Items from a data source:
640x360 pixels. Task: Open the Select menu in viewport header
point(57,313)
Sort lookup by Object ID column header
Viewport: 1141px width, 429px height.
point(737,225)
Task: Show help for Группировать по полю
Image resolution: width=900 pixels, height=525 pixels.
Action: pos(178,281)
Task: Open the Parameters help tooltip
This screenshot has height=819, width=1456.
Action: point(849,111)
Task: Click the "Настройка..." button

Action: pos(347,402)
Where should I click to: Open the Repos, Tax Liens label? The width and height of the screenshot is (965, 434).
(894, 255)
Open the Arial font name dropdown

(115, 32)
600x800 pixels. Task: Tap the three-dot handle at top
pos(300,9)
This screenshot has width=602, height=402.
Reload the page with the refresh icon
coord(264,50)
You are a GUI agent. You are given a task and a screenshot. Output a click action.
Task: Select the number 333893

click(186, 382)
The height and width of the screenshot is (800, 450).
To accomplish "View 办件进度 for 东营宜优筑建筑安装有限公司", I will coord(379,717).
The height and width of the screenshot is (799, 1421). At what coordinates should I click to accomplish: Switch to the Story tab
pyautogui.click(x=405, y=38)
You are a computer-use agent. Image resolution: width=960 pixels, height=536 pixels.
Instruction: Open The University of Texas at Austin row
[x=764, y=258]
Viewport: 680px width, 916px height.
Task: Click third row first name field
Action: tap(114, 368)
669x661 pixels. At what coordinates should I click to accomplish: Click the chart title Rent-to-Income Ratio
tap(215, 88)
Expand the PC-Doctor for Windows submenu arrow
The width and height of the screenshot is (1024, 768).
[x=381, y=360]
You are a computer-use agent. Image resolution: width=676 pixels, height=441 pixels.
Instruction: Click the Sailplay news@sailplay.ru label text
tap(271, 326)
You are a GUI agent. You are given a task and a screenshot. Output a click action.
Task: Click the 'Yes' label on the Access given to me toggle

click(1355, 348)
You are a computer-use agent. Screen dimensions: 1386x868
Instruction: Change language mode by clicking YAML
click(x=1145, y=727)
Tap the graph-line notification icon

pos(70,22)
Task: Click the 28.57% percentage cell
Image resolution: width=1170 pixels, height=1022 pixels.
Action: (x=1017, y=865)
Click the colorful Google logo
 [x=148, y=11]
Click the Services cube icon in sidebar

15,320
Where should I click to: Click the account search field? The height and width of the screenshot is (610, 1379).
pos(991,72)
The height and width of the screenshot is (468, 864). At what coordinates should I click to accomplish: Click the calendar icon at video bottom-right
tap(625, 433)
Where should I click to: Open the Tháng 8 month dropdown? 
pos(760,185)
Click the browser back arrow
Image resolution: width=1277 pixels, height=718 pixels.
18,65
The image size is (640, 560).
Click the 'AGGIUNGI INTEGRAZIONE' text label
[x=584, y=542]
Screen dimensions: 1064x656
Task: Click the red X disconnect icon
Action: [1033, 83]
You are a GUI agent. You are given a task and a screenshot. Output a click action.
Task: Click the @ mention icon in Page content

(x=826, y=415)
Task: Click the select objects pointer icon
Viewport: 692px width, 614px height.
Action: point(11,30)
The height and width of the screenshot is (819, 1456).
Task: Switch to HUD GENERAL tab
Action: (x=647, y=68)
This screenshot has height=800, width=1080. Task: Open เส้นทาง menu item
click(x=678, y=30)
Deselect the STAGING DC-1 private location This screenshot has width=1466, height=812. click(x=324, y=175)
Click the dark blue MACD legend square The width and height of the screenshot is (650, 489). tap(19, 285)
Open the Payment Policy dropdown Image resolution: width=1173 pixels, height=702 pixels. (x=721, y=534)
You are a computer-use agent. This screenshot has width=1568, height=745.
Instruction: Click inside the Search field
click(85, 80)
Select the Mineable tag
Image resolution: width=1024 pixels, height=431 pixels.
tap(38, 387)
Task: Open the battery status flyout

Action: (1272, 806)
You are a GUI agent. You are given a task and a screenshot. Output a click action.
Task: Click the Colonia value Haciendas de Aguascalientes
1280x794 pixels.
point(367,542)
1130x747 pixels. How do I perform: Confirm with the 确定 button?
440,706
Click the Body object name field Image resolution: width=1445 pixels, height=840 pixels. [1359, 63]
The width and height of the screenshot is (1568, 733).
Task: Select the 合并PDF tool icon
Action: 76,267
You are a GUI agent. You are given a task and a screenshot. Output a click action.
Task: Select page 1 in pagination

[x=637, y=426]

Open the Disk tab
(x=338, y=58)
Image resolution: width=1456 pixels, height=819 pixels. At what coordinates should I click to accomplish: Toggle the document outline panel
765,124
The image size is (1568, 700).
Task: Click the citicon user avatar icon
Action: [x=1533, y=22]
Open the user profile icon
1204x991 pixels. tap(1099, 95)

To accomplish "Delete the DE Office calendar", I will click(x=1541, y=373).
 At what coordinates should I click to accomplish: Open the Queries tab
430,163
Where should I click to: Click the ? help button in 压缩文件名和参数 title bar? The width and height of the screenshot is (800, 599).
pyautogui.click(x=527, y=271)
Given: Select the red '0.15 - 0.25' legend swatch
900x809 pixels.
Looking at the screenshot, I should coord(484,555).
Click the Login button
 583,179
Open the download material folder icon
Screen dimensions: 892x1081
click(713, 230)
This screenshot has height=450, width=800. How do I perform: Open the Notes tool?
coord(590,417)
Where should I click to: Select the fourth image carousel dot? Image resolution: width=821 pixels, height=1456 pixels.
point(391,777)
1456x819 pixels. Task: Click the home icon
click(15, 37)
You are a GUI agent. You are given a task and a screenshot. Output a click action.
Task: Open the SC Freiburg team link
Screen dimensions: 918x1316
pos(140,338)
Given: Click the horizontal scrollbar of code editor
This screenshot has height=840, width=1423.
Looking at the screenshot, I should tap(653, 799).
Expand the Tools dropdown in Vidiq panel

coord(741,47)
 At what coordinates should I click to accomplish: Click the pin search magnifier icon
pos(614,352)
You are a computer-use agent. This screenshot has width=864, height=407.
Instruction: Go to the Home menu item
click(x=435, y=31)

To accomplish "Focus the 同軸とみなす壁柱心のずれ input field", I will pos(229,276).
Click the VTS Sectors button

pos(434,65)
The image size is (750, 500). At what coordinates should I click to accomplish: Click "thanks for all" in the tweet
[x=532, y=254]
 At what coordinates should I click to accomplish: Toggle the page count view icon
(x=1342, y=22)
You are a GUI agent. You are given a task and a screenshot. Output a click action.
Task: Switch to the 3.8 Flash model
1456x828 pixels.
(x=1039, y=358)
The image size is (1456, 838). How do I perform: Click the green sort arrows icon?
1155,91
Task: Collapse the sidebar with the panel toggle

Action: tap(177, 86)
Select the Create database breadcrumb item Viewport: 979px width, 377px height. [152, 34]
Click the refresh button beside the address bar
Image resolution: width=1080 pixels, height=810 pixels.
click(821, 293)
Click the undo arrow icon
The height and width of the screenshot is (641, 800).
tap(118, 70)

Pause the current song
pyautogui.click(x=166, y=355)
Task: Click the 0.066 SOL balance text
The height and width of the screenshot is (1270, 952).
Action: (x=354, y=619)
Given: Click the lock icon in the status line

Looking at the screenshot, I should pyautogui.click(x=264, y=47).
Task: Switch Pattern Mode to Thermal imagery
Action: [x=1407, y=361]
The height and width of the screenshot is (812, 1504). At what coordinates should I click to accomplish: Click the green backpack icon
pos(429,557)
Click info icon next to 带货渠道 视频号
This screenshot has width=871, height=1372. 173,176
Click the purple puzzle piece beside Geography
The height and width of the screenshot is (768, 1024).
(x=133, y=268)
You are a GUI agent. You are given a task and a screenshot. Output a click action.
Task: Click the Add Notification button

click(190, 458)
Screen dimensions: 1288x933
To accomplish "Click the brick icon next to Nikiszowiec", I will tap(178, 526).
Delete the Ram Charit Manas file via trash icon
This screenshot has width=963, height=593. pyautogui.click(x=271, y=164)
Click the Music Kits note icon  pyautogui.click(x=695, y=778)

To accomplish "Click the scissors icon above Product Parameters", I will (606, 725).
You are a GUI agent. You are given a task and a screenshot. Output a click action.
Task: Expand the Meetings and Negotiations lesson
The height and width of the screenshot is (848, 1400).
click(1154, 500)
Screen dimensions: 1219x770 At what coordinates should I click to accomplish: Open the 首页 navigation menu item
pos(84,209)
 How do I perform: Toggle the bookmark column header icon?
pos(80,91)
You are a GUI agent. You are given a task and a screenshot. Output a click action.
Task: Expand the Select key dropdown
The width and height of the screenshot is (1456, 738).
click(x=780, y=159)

:: Exercise requirements ::
Reproduce the lines of the material verbatim, from the one containing "Delete the Ram" through the one containing "will (606, 725).", with both of those lines included.

:: Correct response ::
Delete the Ram Charit Manas file via trash icon
This screenshot has width=963, height=593. pyautogui.click(x=271, y=164)
Click the Music Kits note icon  pyautogui.click(x=695, y=778)

To accomplish "Click the scissors icon above Product Parameters", I will (606, 725).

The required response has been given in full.